47. Whoever cometh to me, and heareth my sayings, and doeth them, I will show you to whom he is like.48. He is like a wise man who biult a house, and dug deep, and laid the foundation on a rock: and when the deluge came, the stream dashed against that house, and could not shake it: for it was founded on a rock.49. And he who hears, and did not, is like a man who built his house on the earth without a foundation, on which the stream dashed, and immediately it fell, and great was the downfall of that house.
Matthew 7:24. Every one, therefore, who heareth As it is often difficult to distinguish the true professors of the Gospel from the false, Christ shows, by a beautiful comparison, where the main difference lies. He represents two houses, one of which was built without a foundation, while the other was well-founded. Both have the same external appearance: but, when the wind and storms blow, and the floods dash against them, the former will immediately fall, while the latter will be sustained by its strength against every assault. Christ therefore compares a vain and empty profession of the Gospel to a beautiful, but not solid, building, which, however elevated, is exposed every moment to downfall, because it wants a foundation. Accordingly, Paul enjoins us to be well and thoroughly founded on Christ, and to have deep roots, (Colossians 2:7,)

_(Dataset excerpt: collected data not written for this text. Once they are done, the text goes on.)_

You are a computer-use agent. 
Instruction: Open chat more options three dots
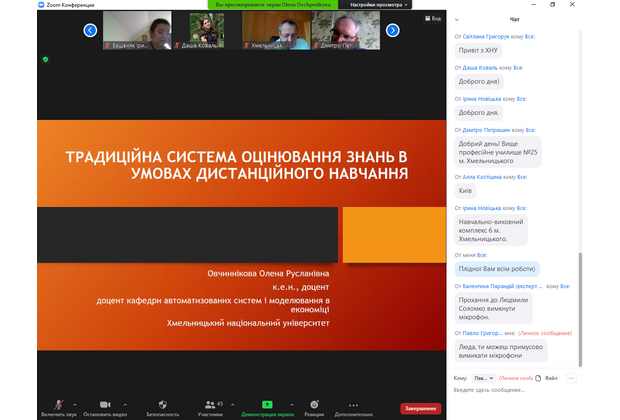click(x=572, y=378)
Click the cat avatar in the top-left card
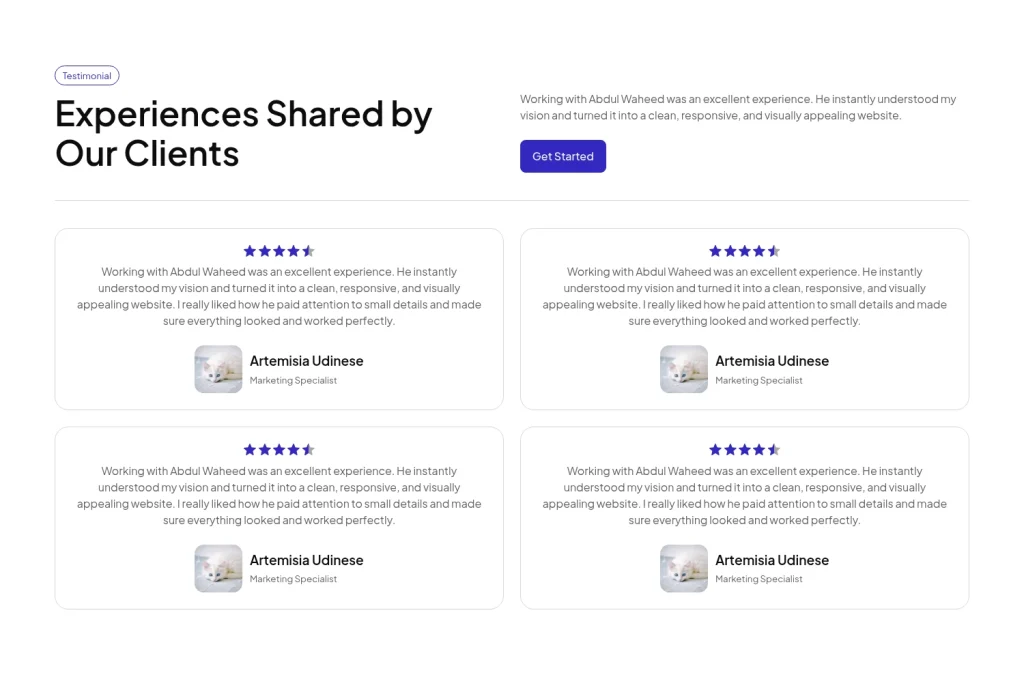 coord(218,369)
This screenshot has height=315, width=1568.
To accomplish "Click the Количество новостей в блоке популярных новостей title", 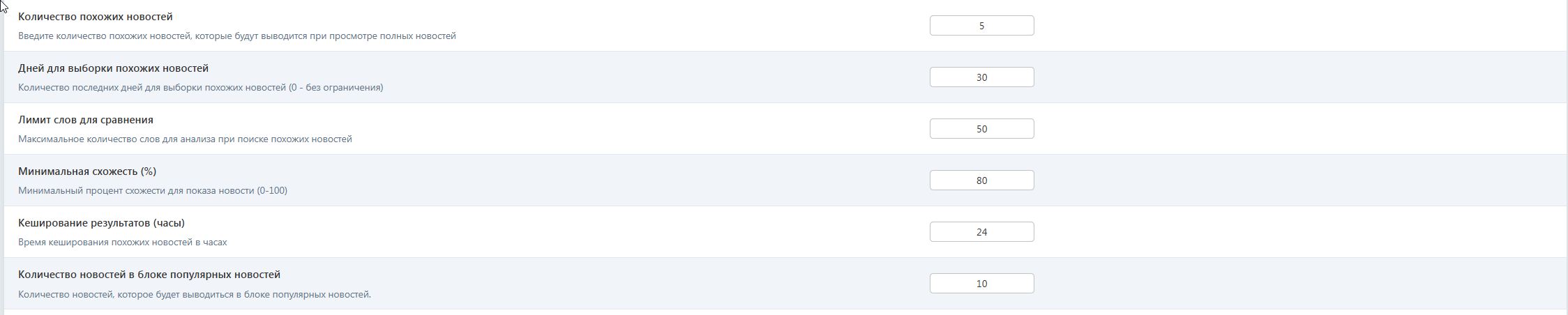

|that we may not be tossed and driven about by every wind of doctrine,| (Ephesians 4:14)
that we may not give way at every attack. The general meaning of the passage is, that true piety is not fully distinguished from its counterfeit, till it comes to the trial. For the temptations, by which we are tried, are like billows and storms, which easily overwhelm unsteady minds, whose lightness is not perceived during the season of prosperity.
Who heareth these sayings The relative these denotes not one class of sayings, but the whole amount of doctrine. He means, that the Gospel, if it be not deeply rooted in the mind, is like a wall, which has been raised to a great height, but does not rest on any foundation. |That faith (he says) is true, which has its roots deep in the heart, and rests on an earnest and steady affection as its foundation, that it may not give way to temptations.| For such is the vanity of the human mind, that all build upon the sand, who do not dig so deep as to deny themselves.
28. When Jesus had finished these sayings By these sayings I understand not only the discourse which he delivered when he came down from the mountain, but the rest of the doctrine, which had already been made known to the people. The meaning therefore is, that, where he had given the people, on all sides, a taste of his doctrine, all were seized with astonishment, because a strange, indescribable, and unwonted majesty drew to him the minds of men. What is meant by his teaching them as having authority, and not as the scribes, I have already explained.